Valdez’s sexual orientation was targeted during her initial campaign in 2004 and her re-election bid in 2008, but she said she doesn’t think it will be an issue this year because of her accomplishments.
“Now it’s kind of ignored,” she said. “If they’re against the fact that I am a lesbian, they always look at the fact of what’s being done.”
Kirk Launius, one of the Republican candidates for sheriff, is a Navy veteran and former Dallas police officer who owns his own security company.
He said he’s running to provide stronger leadership amid concerns that there is low morale in the sheriff’s office.
Although Valdez’s sexual orientation has been an issue for past Republican candidates, Launius said “it’s not for me” because if elected he would be “sworn to protect all the citizens of Dallas County.”
The other candidate listed as running in the Republican primary, Renee Christian, said while her name will appear on the ballot, she’s suspended her campaign for “personal reasons.”
Valdez said employee disgruntlement and pay raises are always brought up during elections and she expects those areas to be mentioned again.
Most importantly, she said Republicans will target her in an effort to win back the county. Valdez and three Democratic judges won countywide races in 2004, in a precursor to the sweep of 2006, and the county has remained solidly blue ever since.
“I am known as the person who started the flow, so guess who they’re coming after?” she said. “They’re coming after me with loaded guns and complacency is what I fear my supporters have.”
Many supporters assume she’ll win, creating a lag in fundraising, Valdez said.
And with so many political fundraisers in the spring, Valdez said she’ll have to wait until fall, when she needs to gear up to combat the Republican nominee.
“By this time in normal elections, I have yard signs everywhere,” she said. “You know what, there’s no money this year.”
Proud of many things she’s done as sheriff, Valdez said her single largest accomplishment has been the jail passing state inspection for the last three years.
Valdez said this and other successes have resulted from her leadership, cooperation and ability to compromise.
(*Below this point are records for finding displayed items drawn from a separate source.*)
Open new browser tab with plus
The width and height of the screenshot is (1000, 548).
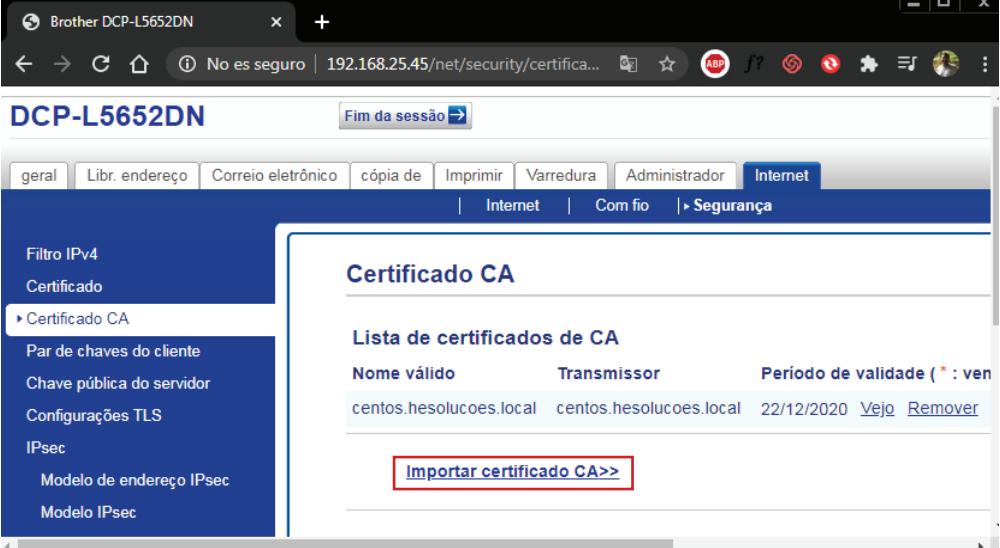pyautogui.click(x=321, y=22)
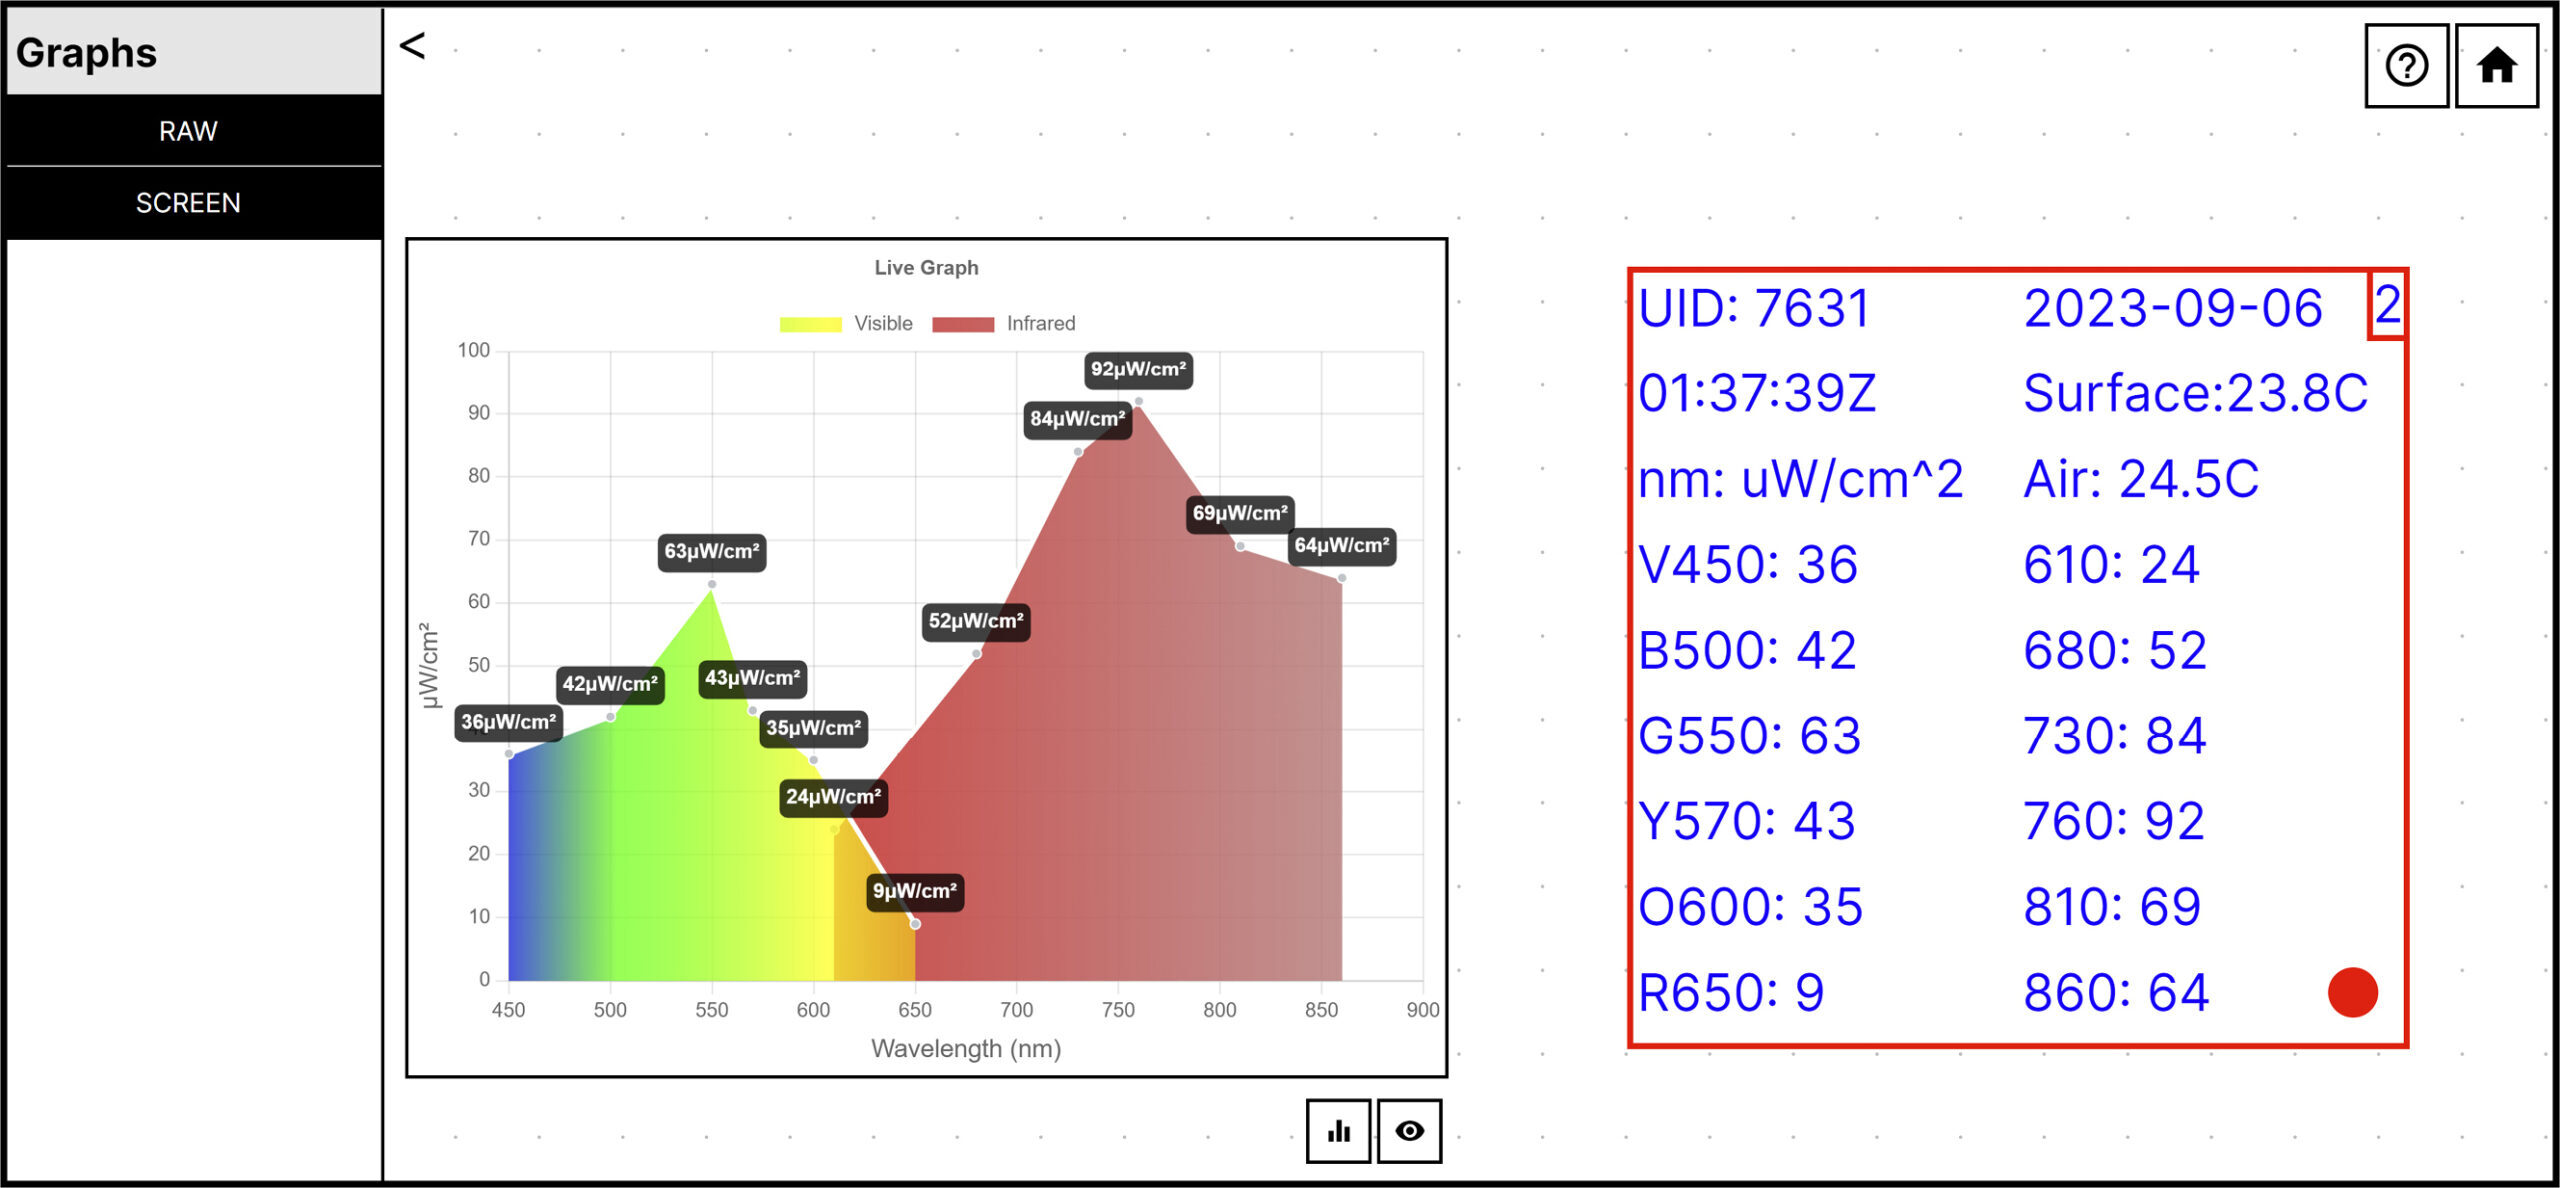Click the Live Graph chart title
Screen dimensions: 2560x1188
925,267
“If people want something, then you compromise and work together,” she said.
Valdez said there are always areas that need work, and she wants to continue the improvements by engaging with the community, increasing professionalism among staff with customer service and focusing on humane treatment of inmates.
Elections hold Valdez accountable, she said, something she’s grateful for with the opportunity to inform voters of the progress she’s made.
“Every four years I have to be kept accountable, but I keep myself accountable,” Valdez said.
This article appeared in the Dallas Voice print edition May 4, 2012.